We predicted that participants would show a substantial benefit of encoding-based enactment (e.g., Allen & Waterman, 2015; Engelkamp, 1998; Zimmer et al., 2001), and of performing the action sequences at recall (Allen & Waterman, 2015; Gathercole et al., 2008; Yang et al., 2014). The finding that the effects of enactment at encoding and action at recall are independent of one another would be consistent with the hypothesis that the phenomena have separate sources in episodic and working memory. On the other hand, the finding that the benefits of action-based recall are reduced or even eliminated when the instructions are performed at the time of presentation would favor the hypothesis that a common motor store in working memory underpins both effects. With regard to the enactment effect, if it is simply due to the exposure of the instruction sequence in two alternative forms, performance in the orthographic condition should both be similar to performance in the enactment condition and lead to higher rates of recall than no enactment. However, if it is driven by the special status of action-based encoding in episodic memory, accuracy should be higher in the enactment conditions than either the orthographic or no-enactment conditions.

Experiment 1

Method

Participants

Sixty children (37 boys) attending a primary school in the South East of England participated in the study. The mean age of the sample was 8 years 10 months (SD = 6.57 months, min = 7 years 8 months, max = 9 years 8 months).

Materials

Participants were required to recall instruction sequences that increased in length in a span-type procedure. Each span consisted of a block of six trials (i.e., six to-be-recalled instruction sequences). Testing started at one action per sequence (e.g., “Touch the red ruler”), increased by one action per block (e.g., “Touch the red ruler and then pick up the yellow folder”), and was terminated after three incorrect trials in one block. The maximum span length was six actions in a sequence. The instruction sequences consisted of descriptions of actions to be performed on a set of concrete, three-dimensional props. The objects were a set of five stationary items (a ruler, an eraser, a pencil, a folder, and a box), in each of three colors (red, yellow, or blue). There were two actions: touch (e.g., “Touch the red pencil”) and pick up (e.g., “Pick up the yellow ruler”). Actions involving touching and picking up were concatenated using the adverb “then” to produce increasingly longer sequences that varied in length but not in lexical complexity. The items used in each instruction were selected at random, with the constraint that there was no repetition of color and object combination in the instruction as a whole. Performance was scored in terms of the features of all individual action phrases. All elements—actions, objects, and colors—recalled in their original position in the instruction sequence were scored as accurate. A sample instruction (“Touch the red ruler and then pick up the yellow folder”) has six features—two actions, two colors, and two objects. As an example, a sequence (“Touch the red ruler and then pick up the yellow folder”) recalled as “Pick up the red ruler and then touch the yellow folder” would yield a score of 4 because four out of six features are recalled in their correct serial order (i.e., red, ruler, yellow, folder). Perfect performance over 36 trials (i.e., six blocks of six trials) would result in a score of 378 features correctly recalled (18 features in block one, 36 features in block two, 54 features in block three, 72 features in block four, 90 features in block five, and 108 features in block six).

Design and Procedure

The experiment implemented a 3 × 2 repeated-measures design in which the presentation format (enactment, no enactment, orthographic) and recall type (verbal, action based) were manipulated.

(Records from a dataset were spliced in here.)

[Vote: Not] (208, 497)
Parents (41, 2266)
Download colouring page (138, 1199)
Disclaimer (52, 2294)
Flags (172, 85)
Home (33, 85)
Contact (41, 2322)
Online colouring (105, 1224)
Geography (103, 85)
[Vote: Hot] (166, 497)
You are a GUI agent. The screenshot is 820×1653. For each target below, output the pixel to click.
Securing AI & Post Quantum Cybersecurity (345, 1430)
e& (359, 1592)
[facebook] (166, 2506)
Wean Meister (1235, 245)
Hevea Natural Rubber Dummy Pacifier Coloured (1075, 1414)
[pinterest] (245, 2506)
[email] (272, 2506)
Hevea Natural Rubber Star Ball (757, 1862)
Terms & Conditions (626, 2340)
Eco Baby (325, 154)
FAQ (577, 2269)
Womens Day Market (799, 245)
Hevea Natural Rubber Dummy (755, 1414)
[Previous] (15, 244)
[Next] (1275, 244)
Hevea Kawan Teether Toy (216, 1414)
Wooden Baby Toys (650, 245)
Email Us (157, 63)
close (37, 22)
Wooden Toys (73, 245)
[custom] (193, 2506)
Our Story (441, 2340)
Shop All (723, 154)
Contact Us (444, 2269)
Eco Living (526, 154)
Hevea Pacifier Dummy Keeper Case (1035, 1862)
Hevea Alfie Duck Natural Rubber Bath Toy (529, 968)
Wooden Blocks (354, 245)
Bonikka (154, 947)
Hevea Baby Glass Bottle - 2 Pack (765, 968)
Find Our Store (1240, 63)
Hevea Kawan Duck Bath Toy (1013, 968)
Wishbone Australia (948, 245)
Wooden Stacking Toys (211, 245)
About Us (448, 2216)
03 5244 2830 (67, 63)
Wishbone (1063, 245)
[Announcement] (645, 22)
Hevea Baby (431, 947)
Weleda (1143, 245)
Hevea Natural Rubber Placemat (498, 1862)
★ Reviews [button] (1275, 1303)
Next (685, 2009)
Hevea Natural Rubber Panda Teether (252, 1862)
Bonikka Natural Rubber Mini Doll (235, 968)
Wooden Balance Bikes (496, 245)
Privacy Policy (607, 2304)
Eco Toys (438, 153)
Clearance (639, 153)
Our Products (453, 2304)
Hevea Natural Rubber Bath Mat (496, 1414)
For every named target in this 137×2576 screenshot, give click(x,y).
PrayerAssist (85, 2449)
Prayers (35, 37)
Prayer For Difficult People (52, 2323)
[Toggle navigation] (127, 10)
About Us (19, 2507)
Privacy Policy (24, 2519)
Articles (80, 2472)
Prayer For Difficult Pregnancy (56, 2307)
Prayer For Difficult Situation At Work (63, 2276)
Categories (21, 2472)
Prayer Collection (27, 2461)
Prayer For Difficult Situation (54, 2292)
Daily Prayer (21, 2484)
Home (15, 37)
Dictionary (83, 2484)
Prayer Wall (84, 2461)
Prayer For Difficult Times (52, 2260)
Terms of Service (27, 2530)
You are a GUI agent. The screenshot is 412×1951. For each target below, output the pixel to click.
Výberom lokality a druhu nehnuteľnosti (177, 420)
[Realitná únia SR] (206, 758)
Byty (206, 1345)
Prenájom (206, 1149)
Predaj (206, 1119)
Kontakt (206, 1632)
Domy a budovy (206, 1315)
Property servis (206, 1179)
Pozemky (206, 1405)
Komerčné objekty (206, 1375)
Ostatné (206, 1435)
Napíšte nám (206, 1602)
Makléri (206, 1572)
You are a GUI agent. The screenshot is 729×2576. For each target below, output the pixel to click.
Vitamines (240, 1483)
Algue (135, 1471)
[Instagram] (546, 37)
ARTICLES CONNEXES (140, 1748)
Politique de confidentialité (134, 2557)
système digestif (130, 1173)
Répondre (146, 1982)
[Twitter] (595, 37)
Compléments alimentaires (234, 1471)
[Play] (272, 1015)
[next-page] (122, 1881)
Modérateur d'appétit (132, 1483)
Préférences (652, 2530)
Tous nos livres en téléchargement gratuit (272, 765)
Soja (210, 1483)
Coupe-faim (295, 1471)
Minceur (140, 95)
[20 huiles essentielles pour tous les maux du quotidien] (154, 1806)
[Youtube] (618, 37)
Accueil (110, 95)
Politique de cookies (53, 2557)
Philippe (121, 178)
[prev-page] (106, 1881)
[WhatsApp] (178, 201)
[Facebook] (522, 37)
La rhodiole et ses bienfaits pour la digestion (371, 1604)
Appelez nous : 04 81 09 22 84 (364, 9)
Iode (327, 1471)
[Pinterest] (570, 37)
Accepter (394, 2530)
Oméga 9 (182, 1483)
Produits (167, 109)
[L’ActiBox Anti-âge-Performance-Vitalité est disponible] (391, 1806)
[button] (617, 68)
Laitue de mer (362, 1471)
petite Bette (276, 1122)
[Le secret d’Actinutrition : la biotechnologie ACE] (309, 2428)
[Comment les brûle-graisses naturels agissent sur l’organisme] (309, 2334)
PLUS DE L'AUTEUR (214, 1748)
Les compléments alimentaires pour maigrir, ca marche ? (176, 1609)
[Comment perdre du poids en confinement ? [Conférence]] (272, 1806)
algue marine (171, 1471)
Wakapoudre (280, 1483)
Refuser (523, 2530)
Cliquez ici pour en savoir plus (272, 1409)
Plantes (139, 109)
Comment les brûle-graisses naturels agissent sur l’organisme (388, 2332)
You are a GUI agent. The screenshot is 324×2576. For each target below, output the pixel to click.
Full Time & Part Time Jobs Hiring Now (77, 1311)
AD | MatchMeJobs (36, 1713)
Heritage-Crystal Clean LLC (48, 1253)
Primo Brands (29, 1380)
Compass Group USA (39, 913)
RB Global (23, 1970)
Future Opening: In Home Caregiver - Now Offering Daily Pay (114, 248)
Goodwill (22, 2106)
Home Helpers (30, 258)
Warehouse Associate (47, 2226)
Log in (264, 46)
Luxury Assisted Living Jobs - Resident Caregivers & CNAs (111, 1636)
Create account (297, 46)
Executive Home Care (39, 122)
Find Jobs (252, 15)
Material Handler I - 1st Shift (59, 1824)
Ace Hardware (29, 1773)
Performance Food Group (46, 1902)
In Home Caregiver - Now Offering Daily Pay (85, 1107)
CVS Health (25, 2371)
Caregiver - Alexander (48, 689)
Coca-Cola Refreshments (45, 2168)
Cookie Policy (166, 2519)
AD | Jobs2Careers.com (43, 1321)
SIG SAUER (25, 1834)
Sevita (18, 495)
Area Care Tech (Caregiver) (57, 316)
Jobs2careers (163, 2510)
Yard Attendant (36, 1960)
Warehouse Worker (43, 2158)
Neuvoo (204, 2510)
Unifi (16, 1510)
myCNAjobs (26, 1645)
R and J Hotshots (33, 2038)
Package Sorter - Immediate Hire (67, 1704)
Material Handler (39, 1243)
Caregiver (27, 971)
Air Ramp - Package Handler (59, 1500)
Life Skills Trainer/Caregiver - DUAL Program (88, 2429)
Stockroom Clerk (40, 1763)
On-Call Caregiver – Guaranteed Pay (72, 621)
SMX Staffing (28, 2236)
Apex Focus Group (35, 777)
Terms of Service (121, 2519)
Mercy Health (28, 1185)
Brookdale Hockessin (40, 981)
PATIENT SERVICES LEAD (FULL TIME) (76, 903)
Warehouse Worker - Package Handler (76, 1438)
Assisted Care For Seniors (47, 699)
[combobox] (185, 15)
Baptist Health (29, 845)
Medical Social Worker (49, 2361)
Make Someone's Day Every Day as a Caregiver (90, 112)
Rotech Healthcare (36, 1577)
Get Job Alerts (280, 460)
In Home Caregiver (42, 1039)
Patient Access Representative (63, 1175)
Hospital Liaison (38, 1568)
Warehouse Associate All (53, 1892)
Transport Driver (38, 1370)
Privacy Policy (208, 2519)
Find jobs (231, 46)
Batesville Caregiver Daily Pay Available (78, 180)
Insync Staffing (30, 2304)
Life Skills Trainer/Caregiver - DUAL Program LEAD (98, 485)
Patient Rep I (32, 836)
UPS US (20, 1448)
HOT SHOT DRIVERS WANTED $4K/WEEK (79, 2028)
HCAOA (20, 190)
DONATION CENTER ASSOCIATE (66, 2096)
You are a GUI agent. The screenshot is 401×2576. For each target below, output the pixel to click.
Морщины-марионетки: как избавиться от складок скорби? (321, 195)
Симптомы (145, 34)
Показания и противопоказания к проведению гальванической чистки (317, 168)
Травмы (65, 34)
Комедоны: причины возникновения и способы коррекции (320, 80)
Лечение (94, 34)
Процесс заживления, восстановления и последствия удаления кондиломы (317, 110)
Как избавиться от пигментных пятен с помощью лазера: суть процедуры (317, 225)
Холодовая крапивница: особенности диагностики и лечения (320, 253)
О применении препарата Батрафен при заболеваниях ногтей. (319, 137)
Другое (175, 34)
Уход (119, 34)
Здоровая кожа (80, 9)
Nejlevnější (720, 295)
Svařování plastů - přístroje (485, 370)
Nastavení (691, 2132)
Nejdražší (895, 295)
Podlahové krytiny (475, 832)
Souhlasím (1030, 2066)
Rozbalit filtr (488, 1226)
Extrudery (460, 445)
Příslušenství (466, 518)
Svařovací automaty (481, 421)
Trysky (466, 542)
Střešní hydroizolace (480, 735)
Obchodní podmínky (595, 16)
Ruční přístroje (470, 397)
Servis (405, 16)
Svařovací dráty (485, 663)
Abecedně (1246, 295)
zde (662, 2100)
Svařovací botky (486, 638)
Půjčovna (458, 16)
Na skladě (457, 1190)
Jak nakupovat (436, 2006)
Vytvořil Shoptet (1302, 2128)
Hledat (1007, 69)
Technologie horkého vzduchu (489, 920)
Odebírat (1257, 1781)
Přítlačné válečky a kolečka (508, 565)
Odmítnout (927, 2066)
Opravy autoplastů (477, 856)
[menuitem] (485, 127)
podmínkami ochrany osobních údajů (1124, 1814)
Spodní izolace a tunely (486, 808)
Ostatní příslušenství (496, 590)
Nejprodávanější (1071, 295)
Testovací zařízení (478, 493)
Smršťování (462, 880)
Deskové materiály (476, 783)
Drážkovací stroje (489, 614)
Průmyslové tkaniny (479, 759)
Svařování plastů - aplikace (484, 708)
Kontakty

Children were assessed individually in a quiet area of the school. The six versions of the instructions task were administered in a randomized order, with different conditions separated by rest intervals. Each child was seated at a table opposite the test administrator. All 15 items used in the following instructions task were positioned randomly on a 100-cm (diameter) × 68-cm (height) circular table within arm’s reach of the child. The object array was in view at all times, but the location of the props varied randomly between conditions. The laptop displaying written commands for the orthographic condition was placed directly in front of the participant, behind the array of props that was used for action recall. The presentation of both spoken and written instructions was controlled and paced by the experimenter. Performance was scored manually by the experimenter at the time of testing.

Before testing commenced, the child was asked to name and identify all objects and their labels. The instruction sequences were then read aloud by the experimenter at a rate of approximately 3 seconds per action phrase. Six experimental conditions were completed by each participant. Lists of instruction sequences were counterbalanced across conditions. In the no-enactment at encoding conditions, participants listened to instruction sequences and were restricted from manipulating any of the objects. At the end of presentation, participants were asked to recall the sequence by either performing the actions (serial action recall) or repeating them back (serial verbal recall). In the enactment at presentation conditions, instruction sequences were broken down into single action phrases (e.g., “Pick up the yellow pencil”—break—“and then touch the red box”). Children performed each action phrase immediately after its verbal presentation. For example, the experimenter read aloud “Touch the yellow ruler”, the participant enacted the command, the experimenter then read aloud the next instruction “then pick up the blue pen,” which was then enacted by the participant. Recall of instruction sequences was either action based or verbal. The performance of the actions was self-paced in the enactment conditions. In the orthographic conditions, each action phrase was spoken by the experimenter and then presented in written form on a computer screen for the participant to read. For example, the experimenter read aloud “Pick up the red box,” the participant then silently read the command from the computer screen, the experimenter then read aloud the next instruction, “then touch the blue folder,” which was then read out by the participant. For the orthographic presentation, single action instructions were presented on a 13-in. laptop screen in black font on a white background, aligned to the screen center. Each command appeared on the screen only after the action phrase was read out loud by the experimenter and was presented for approximately 3 seconds, followed by a blank screen to allow for the presentation of the following action phrase or for recall. Recall was self-paced in all conditions.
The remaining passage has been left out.